Proenza Schouler RTW Spring 2012 Video

Jack McCollough and Lazaro Hernandez worked their throwback references with originality, precision and expert craftsmanship.

When you walk into a fashion show — not just any show, but that of New York’s much-adored, cool designing duo — to find the runway carpeted with a brown rec room rug, it can only mean one thing: irony. To some degree that played into Jack McCollough and Lazaro Hernandez’s spring collection for Proenza Schouler. Their inspirations included Fifties car interiors; Googie architecture, and the work of Morris Lapidus, the architect behind Miami’s Deco crown jewel, the Fontainebleau hotel. “You know, all that questionable-taste architecture,” said Hernandez during a preview, leading one to believe they had a so-tacky-it’s-chic trick up their sleeves. That turned out to be a gross underestimation — thank god.


Even with a look at a smattering of key pieces — spongy, snug cropped sweaters and a cobalt A-line skirt in papery eel skin that formed one-half of one of the lineup’s best looks — which indicated the collection was to be a serious, sophisticated affair, the show in full came as a wonderful surprise. McCollough and Hernandez worked their throwback references with originality, precision and expert craftsmanship. They didn’t shy away from the so-called bad-taste elements, like tiger-print car interiors and the orange, green and gold palette that has been considered an anathema since it fell out of fashion in the late Seventies. Rather, it was all masterfully handled on slim, retro-modern shapes that had sex appeal and grace.

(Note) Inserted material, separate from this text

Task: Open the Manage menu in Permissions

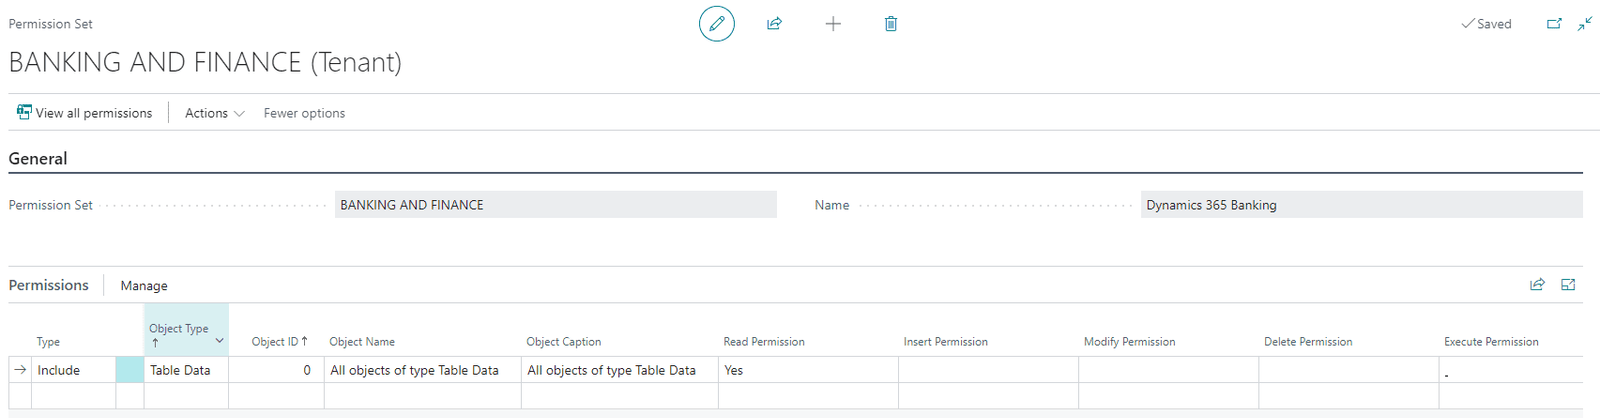Action: click(144, 286)
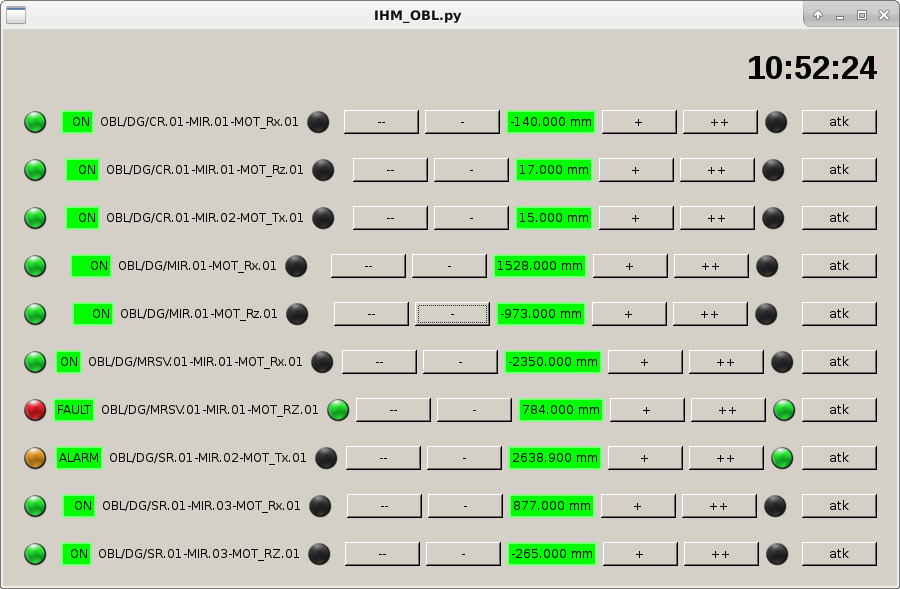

The gut of the collection was an intersection of pinup and sultry secretary. Bustier tops were paired with mean pencil skirts in a mash-up of neon and tropical prints. Yet there was a crafty undercurrent throughout. The main shoe was a platform clog, hand-painted like wood veneer, with a peep-toe and square stub heel. And raffia was woven into color-blocked knits and remarkable dresses that had cutout maillot tops and wide-weave cage skirts. For the finale, the designers embroidered vaguely Hawaiian florals on tulle dresses with open backs and narrow skirts. It might have been the first time a banana-leaf print was seductive.